## Dataset records
· · · · · · ·

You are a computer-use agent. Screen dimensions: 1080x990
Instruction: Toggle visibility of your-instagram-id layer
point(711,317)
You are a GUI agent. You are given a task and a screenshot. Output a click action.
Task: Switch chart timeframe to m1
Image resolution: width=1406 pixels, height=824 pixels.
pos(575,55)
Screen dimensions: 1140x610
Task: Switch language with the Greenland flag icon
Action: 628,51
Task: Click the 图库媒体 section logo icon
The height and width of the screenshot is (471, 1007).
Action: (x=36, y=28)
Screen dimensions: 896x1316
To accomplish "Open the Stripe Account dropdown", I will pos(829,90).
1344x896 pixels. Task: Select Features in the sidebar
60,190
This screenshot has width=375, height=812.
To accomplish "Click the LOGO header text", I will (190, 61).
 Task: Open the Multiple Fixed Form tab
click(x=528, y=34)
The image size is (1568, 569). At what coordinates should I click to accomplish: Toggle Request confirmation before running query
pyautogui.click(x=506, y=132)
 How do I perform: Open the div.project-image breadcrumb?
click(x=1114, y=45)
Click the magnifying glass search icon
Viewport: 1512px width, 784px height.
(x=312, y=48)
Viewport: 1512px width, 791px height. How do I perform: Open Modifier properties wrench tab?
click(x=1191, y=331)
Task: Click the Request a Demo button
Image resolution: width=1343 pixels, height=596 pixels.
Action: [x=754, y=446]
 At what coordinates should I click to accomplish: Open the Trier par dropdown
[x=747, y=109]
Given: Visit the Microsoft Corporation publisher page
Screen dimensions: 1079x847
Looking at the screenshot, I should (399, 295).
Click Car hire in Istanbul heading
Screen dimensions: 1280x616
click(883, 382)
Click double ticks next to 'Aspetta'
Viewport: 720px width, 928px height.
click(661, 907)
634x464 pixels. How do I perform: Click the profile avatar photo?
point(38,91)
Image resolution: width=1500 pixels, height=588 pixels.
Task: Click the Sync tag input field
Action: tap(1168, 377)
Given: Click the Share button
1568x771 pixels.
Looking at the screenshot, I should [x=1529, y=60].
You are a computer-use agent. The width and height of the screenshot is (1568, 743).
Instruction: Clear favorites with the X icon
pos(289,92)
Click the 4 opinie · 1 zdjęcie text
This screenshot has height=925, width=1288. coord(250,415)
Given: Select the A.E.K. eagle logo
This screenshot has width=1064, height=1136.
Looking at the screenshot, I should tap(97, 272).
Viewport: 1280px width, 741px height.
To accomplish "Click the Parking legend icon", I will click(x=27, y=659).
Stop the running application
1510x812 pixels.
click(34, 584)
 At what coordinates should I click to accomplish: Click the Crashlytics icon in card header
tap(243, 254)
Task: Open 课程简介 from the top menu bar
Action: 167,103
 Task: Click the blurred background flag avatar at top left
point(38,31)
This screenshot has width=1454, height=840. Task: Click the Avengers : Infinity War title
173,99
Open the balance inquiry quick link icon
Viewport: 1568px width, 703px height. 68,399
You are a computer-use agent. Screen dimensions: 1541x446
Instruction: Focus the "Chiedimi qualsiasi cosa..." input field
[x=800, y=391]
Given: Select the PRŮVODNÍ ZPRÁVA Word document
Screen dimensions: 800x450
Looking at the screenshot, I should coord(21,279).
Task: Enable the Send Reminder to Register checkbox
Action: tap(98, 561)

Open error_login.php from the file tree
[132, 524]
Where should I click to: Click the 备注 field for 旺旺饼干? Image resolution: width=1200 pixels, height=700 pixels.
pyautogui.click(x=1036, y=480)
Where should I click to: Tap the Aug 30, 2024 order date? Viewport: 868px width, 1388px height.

· · · · · · ·

## Stated problem
Render all of the entries above as a Markdown table with two columns, Row and Line. Number each line in sequence, and omit blank lines.

## Output for this task
| Row | Line |
|---|---|
| 1 | You are a computer-use agent. Screen dimensions: 1080x990 |
| 2 | Instruction: Toggle visibility of your-instagram-id layer |
| 3 | point(711,317) |
| 4 | You are a GUI agent. You are given a task and a screenshot. Output a click action. |
| 5 | Task: Switch chart timeframe to m1 |
| 6 | Image resolution: width=1406 pixels, height=824 pixels. |
| 7 | pos(575,55) |
| 8 | Screen dimensions: 1140x610 |
| 9 | Task: Switch language with the Greenland flag icon |
| 10 | Action: 628,51 |
| 11 | Task: Click the 图库媒体 section logo icon |
| 12 | The height and width of the screenshot is (471, 1007). |
| 13 | Action: (x=36, y=28) |
| 14 | Screen dimensions: 896x1316 |
| 15 | To accomplish "Open the Stripe Account dropdown", I will pos(829,90). |
| 16 | 1344x896 pixels. Task: Select Features in the sidebar |
| 17 | 60,190 |
| 18 | This screenshot has width=375, height=812. |
| 19 | To accomplish "Click the LOGO header text", I will (190, 61). |
| 20 |  Task: Open the Multiple Fixed Form tab |
| 21 | click(x=528, y=34) |
| 22 | The image size is (1568, 569). At what coordinates should I click to accomplish: Toggle Request confirmation before running query |
| 23 | pyautogui.click(x=506, y=132) |
| 24 |  How do I perform: Open the div.project-image breadcrumb? |
| 25 | click(x=1114, y=45) |
| 26 | Click the magnifying glass search icon |
| 27 | Viewport: 1512px width, 784px height. |
| 28 | (x=312, y=48) |
| 29 | Viewport: 1512px width, 791px height. How do I perform: Open Modifier properties wrench tab? |
| 30 | click(x=1191, y=331) |
| 31 | Task: Click the Request a Demo button |
| 32 | Image resolution: width=1343 pixels, height=596 pixels. |
| 33 | Action: [x=754, y=446] |
| 34 |  At what coordinates should I click to accomplish: Open the Trier par dropdown |
| 35 | [x=747, y=109] |
| 36 | Given: Visit the Microsoft Corporation publisher page |
| 37 | Screen dimensions: 1079x847 |
| 38 | Looking at the screenshot, I should (399, 295). |
| 39 | Click Car hire in Istanbul heading |
| 40 | Screen dimensions: 1280x616 |
| 41 | click(883, 382) |
| 42 | Click double ticks next to 'Aspetta' |
| 43 | Viewport: 720px width, 928px height. |
| 44 | click(661, 907) |
| 45 | 634x464 pixels. How do I perform: Click the profile avatar photo? |
| 46 | point(38,91) |
| 47 | Image resolution: width=1500 pixels, height=588 pixels. |
| 48 | Task: Click the Sync tag input field |
| 49 | Action: tap(1168, 377) |
| 50 | Given: Click the Share button |
| 51 | 1568x771 pixels. |
| 52 | Looking at the screenshot, I should [x=1529, y=60]. |
| 53 | You are a computer-use agent. The width and height of the screenshot is (1568, 743). |
| 54 | Instruction: Clear favorites with the X icon |
| 55 | pos(289,92) |
| 56 | Click the 4 opinie · 1 zdjęcie text |
| 57 | This screenshot has height=925, width=1288. coord(250,415) |
| 58 | Given: Select the A.E.K. eagle logo |
| 59 | This screenshot has width=1064, height=1136. |
| 60 | Looking at the screenshot, I should tap(97, 272). |
| 61 | Viewport: 1280px width, 741px height. |
| 62 | To accomplish "Click the Parking legend icon", I will click(x=27, y=659). |
| 63 | Stop the running application |
| 64 | 1510x812 pixels. |
| 65 | click(34, 584) |
| 66 |  At what coordinates should I click to accomplish: Click the Crashlytics icon in card header |
| 67 | tap(243, 254) |
| 68 | Task: Open 课程简介 from the top menu bar |
| 69 | Action: 167,103 |
| 70 |  Task: Click the blurred background flag avatar at top left |
| 71 | point(38,31) |
| 72 | This screenshot has width=1454, height=840. Task: Click the Avengers : Infinity War title |
| 73 | 173,99 |
| 74 | Open the balance inquiry quick link icon |
| 75 | Viewport: 1568px width, 703px height. 68,399 |
| 76 | You are a computer-use agent. Screen dimensions: 1541x446 |
| 77 | Instruction: Focus the "Chiedimi qualsiasi cosa..." input field |
| 78 | [x=800, y=391] |
| 79 | Given: Select the PRŮVODNÍ ZPRÁVA Word document |
| 80 | Screen dimensions: 800x450 |
| 81 | Looking at the screenshot, I should coord(21,279). |
| 82 | Task: Enable the Send Reminder to Register checkbox |
| 83 | Action: tap(98, 561) |
| 84 | Open error_login.php from the file tree |
| 85 | [132, 524] |
| 86 | Where should I click to: Click the 备注 field for 旺旺饼干? Image resolution: width=1200 pixels, height=700 pixels. |
| 87 | pyautogui.click(x=1036, y=480) |
| 88 | Where should I click to: Tap the Aug 30, 2024 order date? Viewport: 868px width, 1388px height. |